PROBLEMA PROPOSTO
Substitua "silogismo" por "raciocínio" no trecho do excerto do documento que começa nas palavras "(o itálico e" e termina após "dependem da titularidade.". Apresente novamente esse trecho com a alteração.

EXCERTO DO DOCUMENTO
···
E então, em que se funda a decisão impugnada?
O
julgador a quo, depois de fazer um
percurso sobre os pressupostos das providências cautelares, conclui na sua
Sentença (fls. 77), o seguinte:
“Quanto
aos dois geradores industriais, não existindo provas da sua propriedade em nome
da requerente, muito menos das suas características e da posse em nome da
requerente, não se verificam, concomitantemente, os dois outros requisitos de
que depende o procedimento cautelar de restituição provisória da posse”
(o itálico e negrito é nosso).
Como
se retira do silogismo formado pelo julgador é que os pressupostos: posse,
esbulho e violência dependem da titularidade.
Isto é, não se verificando este; inexistem àqueles; ou por outras palavras, não
se verificando o título de propriedade a favor de quem reivindica a
restituição, não se tem por preenchidos aqueles pressupostos exigidos na
providência.
···
ENTRADAS FORNECIDAS
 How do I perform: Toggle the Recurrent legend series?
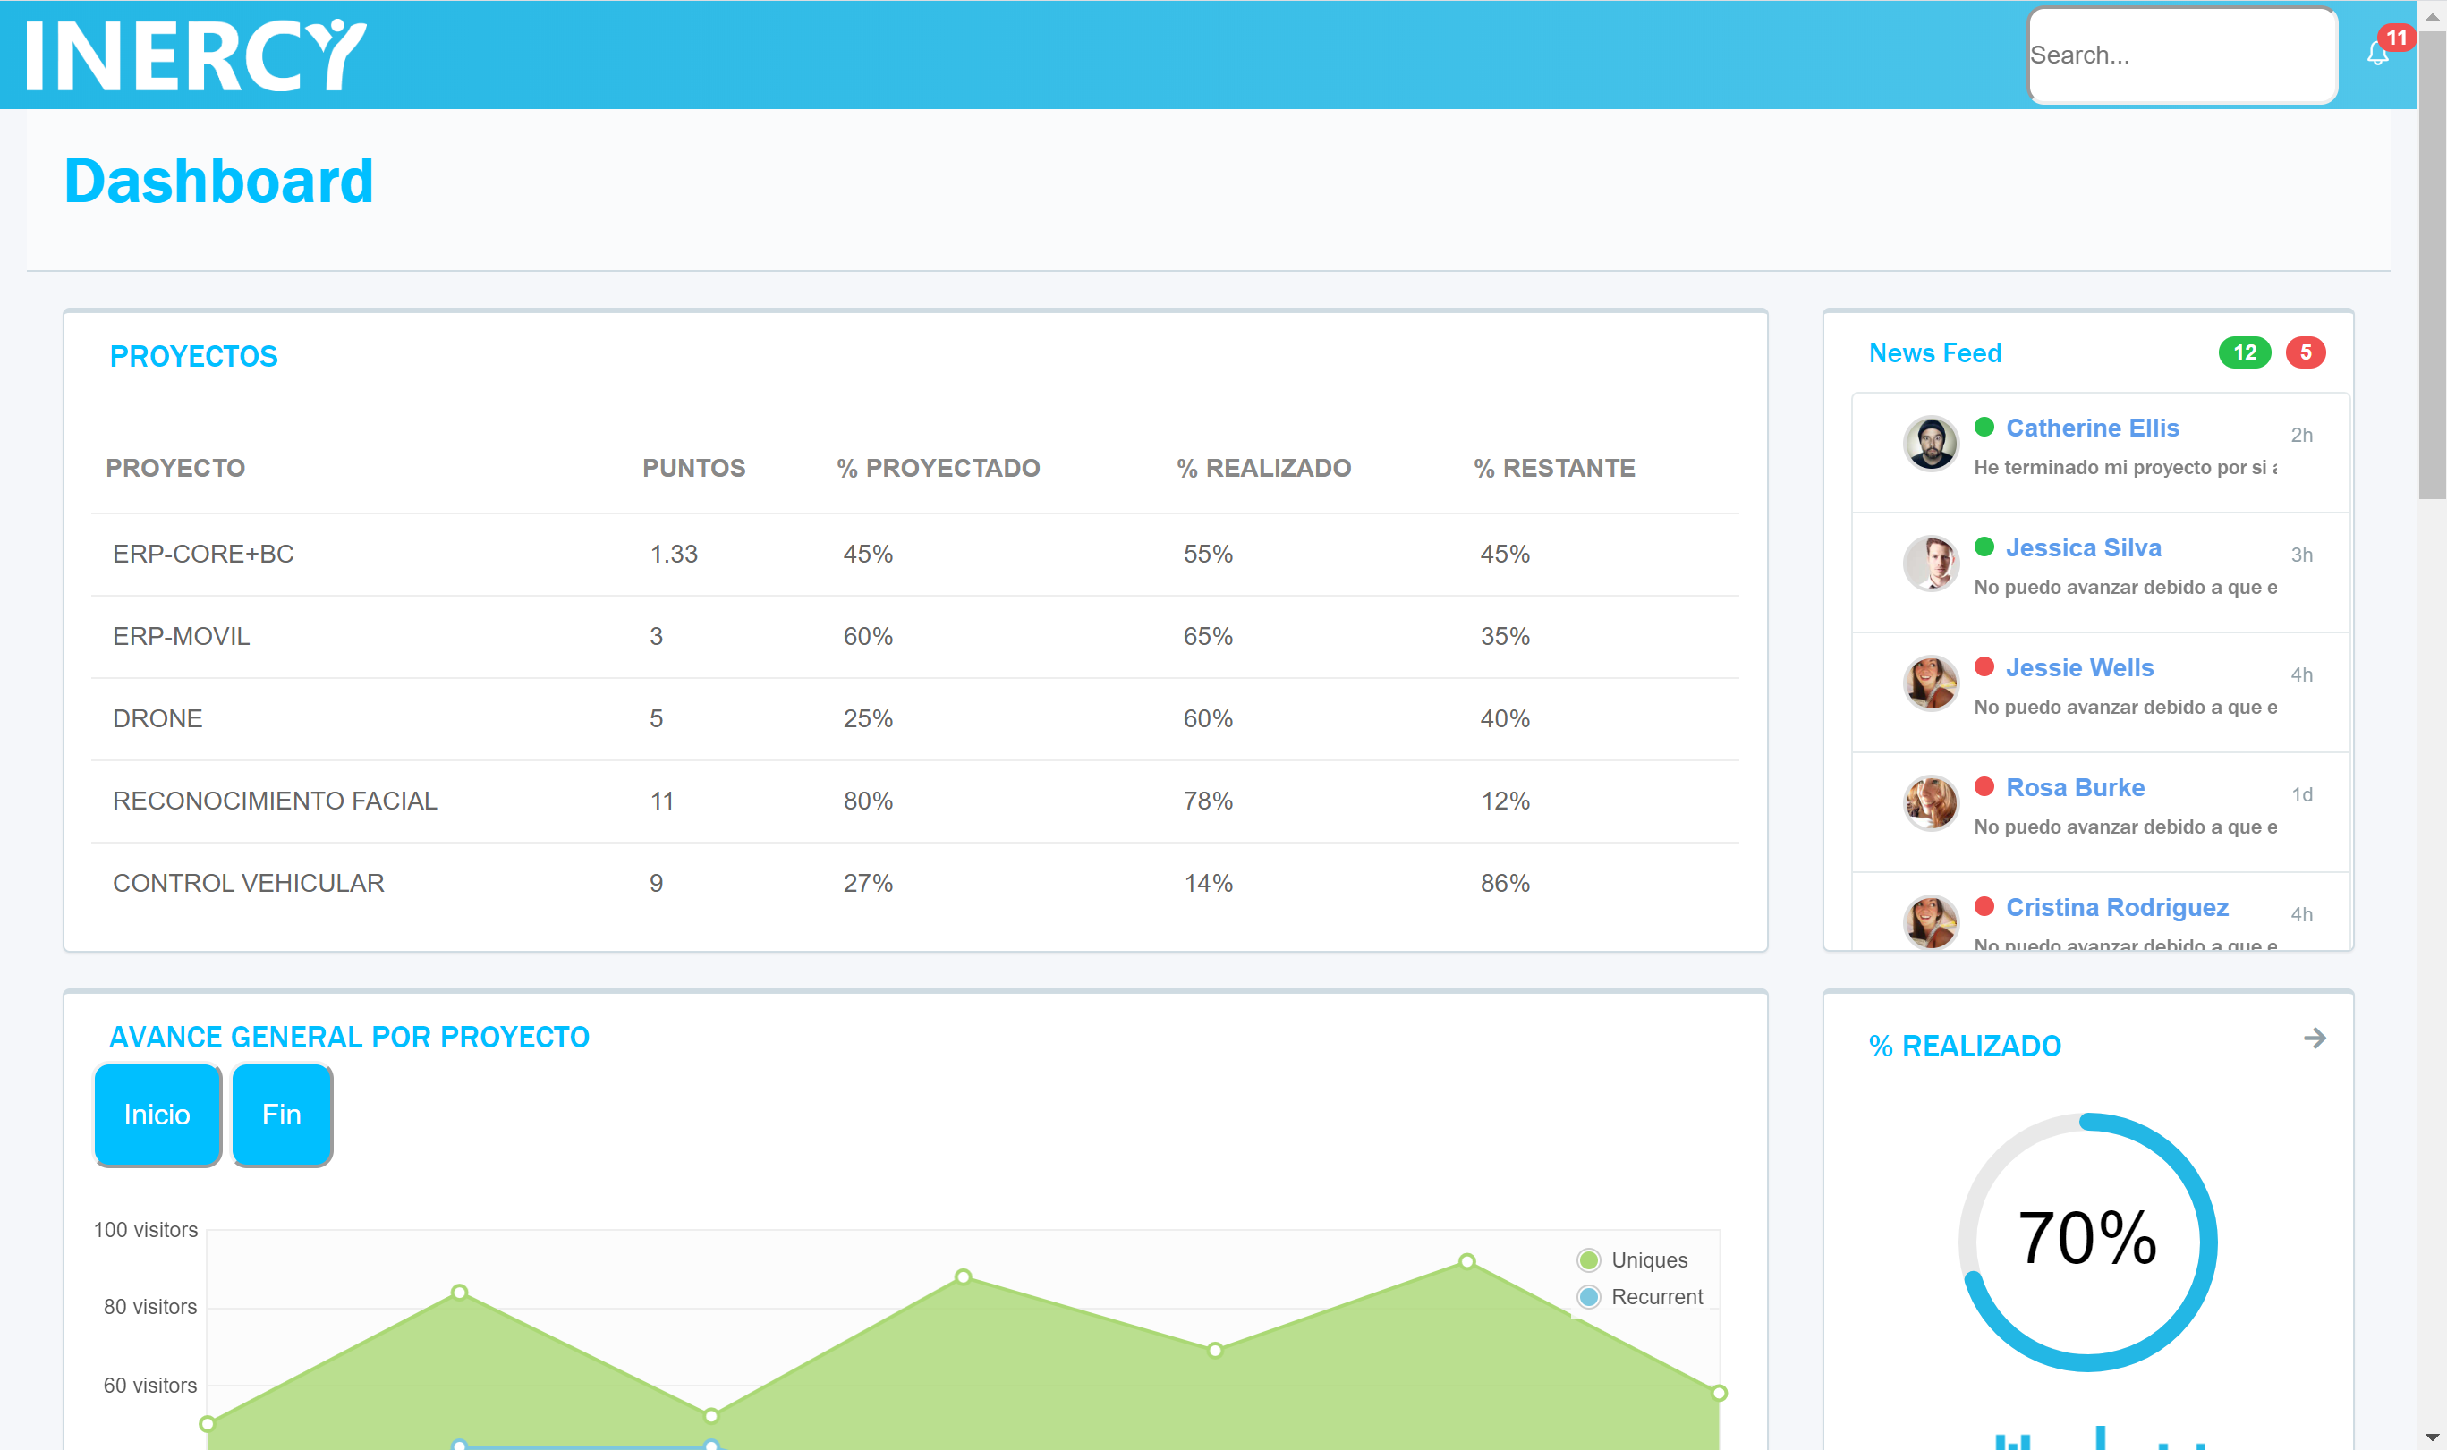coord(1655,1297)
···
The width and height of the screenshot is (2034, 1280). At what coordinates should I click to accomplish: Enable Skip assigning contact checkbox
···
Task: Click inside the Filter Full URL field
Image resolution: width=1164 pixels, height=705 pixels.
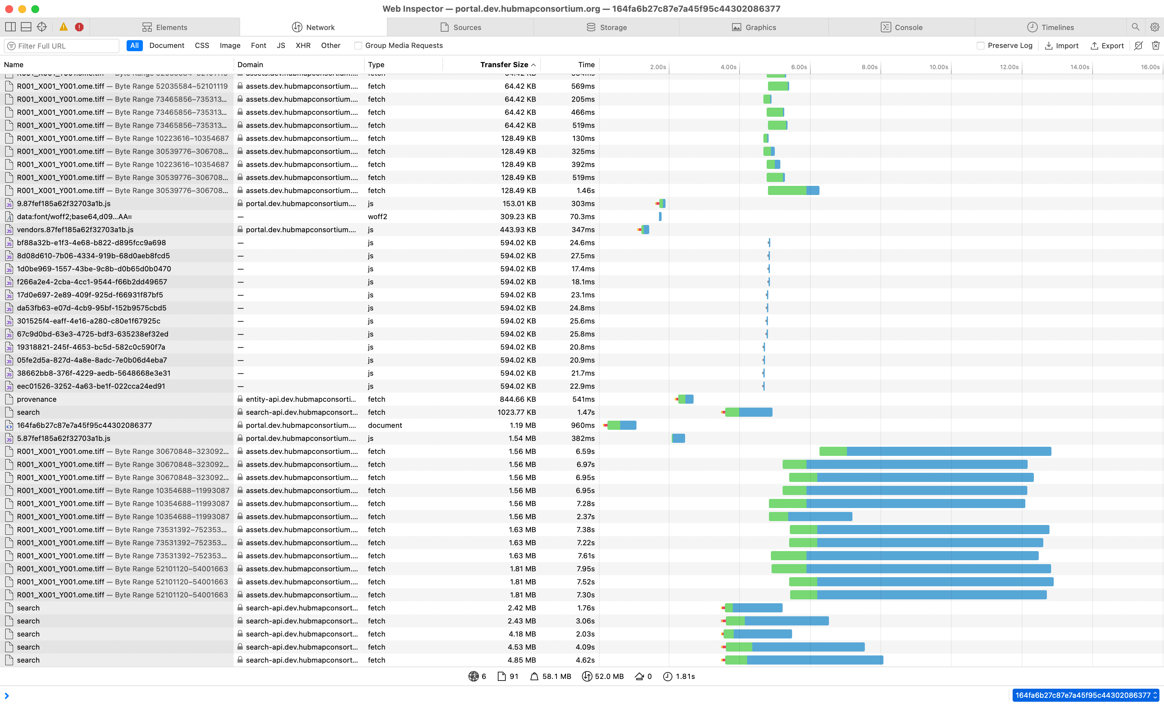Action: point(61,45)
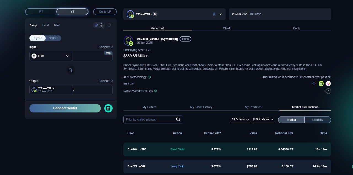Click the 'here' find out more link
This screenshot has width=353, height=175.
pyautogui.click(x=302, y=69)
···
RESOLUÇÃO DA TAREFA
(o itálico e negrito é nosso).
Como
se retira do raciocínio formado pelo julgador é que os pressupostos: posse,
esbulho e violência dependem da titularidade.